■ **TASKS AND EXERCISES**
1) According to the thrift-store article, what does the writer make out of thrift-store pants?
2) Translate this sentence from the thrift-store article into Spanish: "Make a habit out of looking inside the cover to discover the print date."
3) Resume the thrift-store article after its last sentence and keep the same voice.

— begin PAGE —

You never know what you’ll find during your treasure hunt, but here are 10 things you should always be on the lookout for at a thrift store. (See also: To Buy or Not to Buy? Criteria for Thrift-Store Clothes Shopping)

1. T-shirts

T-shirts are a dime a dozen — you can buy them almost anywhere you shop — but new tees are not in the same league as thrift-store T-shirts. For starters, a thrift-store T-shirt is well-worn and lived in (I understand that is off-putting to some people, but that’s why detergent was invented), which is exactly how a tee should be. Second, the sizes are truer than today’s sizes; I wear a small, and it’s hard to find a new, small shirt that fits well both in length and width. Vintage tees, however, are always the right fit. Then, of course, there’s the selection. When I buy a T-shirt from a thrift shop, I’m almost guaranteed that I’ll never run into anyone else who has the same tee. That can’t be said for the tees I buy from the major retailers from which I buy new T-shirts — and I hate seeing someone else in MY clothes.

2. Pants

You can buy thrift-store pants to wear as pants, but I buy thrift-store pants to turn into shorts. The selection of pants at a thrift store is usually full of funky prints and styles, which work much better as fun summertime shorts. I often just cut them off, but sometimes I have them hemmed so they look good as new. It never fails that someone asks me where I got them because they like them so much. Total win.

3. Furniture

You don’t have to tell me that the furniture at thrift shops isn’t generally the kind of furniture you would put in your home. Because I wouldn’t either — at least not in its original condition. But with a bit of creativity, the most mundane thrift-store furniture can be repurposed and turned into coveted conversation pieces. For a few ideas on what you can make out of everyday furniture that you might find at a thrift store, check out this article on repurposed furniture and décor from Martha Stewart.

4. Books

If you’re an avid reader or a collector, a thrift store is an excellent place to find your next great adventure. These vintage books make great gifts or cheap alternatives to new novels when you’re traveling or heading to the beach. You never know when you’ll find that diamond in the rough, either; you could stumble upon a first edition that might be worth a pretty penny. Make a habit out of looking inside the cover to discover the print date.

5. Dishware

I like cool, quirky drinking glasses. I once bought an entire set of Archie comics juice glasses from a thrift shop that always seem to put a smile on people’s faces when I serve breakfast at my house. And just the other day, I found a few Garfield glass mugs from a McDonald’s promotion in the 90s that I just had to have. Sadly — and this is one of the downsides to thrift shops — the collection wasn’t complete, so I had to leave empty handed. If I reeeally wanted the glasses, though, I could have scooped up the three that were there and then searched for the missing glass on eBay. Alas, that little angel on my shoulder that often whispers in my ear that I “do not need this” was working overtime that day.

— end PAGE —
— begin GIVEN ENTRIES —

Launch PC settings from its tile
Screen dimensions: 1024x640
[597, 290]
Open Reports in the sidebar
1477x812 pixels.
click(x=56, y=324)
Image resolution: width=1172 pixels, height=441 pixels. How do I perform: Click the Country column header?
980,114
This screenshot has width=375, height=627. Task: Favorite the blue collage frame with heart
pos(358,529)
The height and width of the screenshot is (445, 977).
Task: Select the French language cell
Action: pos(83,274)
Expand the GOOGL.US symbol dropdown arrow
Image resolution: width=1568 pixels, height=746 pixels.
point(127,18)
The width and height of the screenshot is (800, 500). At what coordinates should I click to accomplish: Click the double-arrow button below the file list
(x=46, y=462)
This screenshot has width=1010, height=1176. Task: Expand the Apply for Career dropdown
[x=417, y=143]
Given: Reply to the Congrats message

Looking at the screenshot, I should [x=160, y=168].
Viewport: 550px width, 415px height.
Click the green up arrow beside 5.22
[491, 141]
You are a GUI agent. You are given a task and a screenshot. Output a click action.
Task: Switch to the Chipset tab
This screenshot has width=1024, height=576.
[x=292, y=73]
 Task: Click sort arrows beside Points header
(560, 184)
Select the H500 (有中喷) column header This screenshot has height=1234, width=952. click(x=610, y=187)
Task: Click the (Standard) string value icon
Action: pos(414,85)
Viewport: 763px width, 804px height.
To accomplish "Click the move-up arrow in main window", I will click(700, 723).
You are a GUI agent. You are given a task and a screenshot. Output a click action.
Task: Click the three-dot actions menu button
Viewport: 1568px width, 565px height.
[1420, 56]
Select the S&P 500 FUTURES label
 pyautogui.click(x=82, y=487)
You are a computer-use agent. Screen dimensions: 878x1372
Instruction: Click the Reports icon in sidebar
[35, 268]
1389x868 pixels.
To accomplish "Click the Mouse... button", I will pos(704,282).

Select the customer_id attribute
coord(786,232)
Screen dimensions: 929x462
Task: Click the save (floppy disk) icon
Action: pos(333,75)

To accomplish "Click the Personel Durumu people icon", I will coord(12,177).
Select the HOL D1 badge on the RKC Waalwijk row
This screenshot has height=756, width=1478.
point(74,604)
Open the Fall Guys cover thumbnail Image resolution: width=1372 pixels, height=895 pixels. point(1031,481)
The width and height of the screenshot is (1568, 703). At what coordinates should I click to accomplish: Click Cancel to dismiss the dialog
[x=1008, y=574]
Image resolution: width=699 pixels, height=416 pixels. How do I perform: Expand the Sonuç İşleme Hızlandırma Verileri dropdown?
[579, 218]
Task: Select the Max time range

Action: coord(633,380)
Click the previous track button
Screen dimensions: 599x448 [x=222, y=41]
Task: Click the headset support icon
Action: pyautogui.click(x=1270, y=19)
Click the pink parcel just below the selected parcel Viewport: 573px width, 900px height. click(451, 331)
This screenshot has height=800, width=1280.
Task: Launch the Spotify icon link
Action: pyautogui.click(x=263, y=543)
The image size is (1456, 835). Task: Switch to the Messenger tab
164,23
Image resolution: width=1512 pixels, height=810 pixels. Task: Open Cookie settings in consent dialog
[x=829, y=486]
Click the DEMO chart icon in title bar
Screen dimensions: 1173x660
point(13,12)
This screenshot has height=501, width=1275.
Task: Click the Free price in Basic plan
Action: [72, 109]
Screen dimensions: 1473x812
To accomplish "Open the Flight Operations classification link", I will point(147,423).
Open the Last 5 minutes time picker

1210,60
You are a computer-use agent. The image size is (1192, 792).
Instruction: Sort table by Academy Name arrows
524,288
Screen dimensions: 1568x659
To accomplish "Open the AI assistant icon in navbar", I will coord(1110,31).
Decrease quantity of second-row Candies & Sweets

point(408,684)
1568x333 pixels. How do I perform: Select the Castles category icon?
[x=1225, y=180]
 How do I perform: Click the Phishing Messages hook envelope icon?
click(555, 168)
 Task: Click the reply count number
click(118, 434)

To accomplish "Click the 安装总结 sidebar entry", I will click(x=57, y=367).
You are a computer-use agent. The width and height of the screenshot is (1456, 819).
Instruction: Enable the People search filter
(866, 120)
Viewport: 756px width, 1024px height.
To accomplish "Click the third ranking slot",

— end GIVEN ENTRIES —

■ **ANSWERS TO THE EXERCISE**
1) Shorts, worn as fun summertime shorts.

2) Acostúmbrate a mirar dentro de la portada para descubrir la fecha de impresión.

3)
6. Silver

Yes, silver — real silver. Not every sorter can tell the difference between stainless dinnerware and the genuine stuff, which means that real silver can sometimes land on thrift-store shelves. You may not have any use for a single spoon or fork, mind you, but don’t discount that silver is worth the same price no matter what shape it takes.

7. Artwork

Artwork is another item where you can win big. Even if the piece doesn’t have any true monetary value, it’s worth something if you like it. So are frames, by the way. Look past that hideous velvet painting, and you might find just that awesome picture frame you’ve been searching for.

8. Home Décor

I’m in the process of redesigning my bedroom, and I was on the prowl for two cool lamps. I didn’t find any that struck my fancy at a thrift shop (mostly because I couldn’t find a pair), but it was still the first place I looked. Lamps are great finds at thrift shops because if you like the base, you can totally change the rest of it to create a whole new look. Vases are another great home décor item to look for at the thrift shop. Every one I own was previously owned by someone else.

9. Vinyl Records

Whether you’re looking for nostalgia or that overlooked record that could be worth a decent amount in an online auction, you should take a few minutes to flip through the box of vinyls. And if you find an original copy of Michael Jackson’s "Thriller,” I will gladly accept it as a gift.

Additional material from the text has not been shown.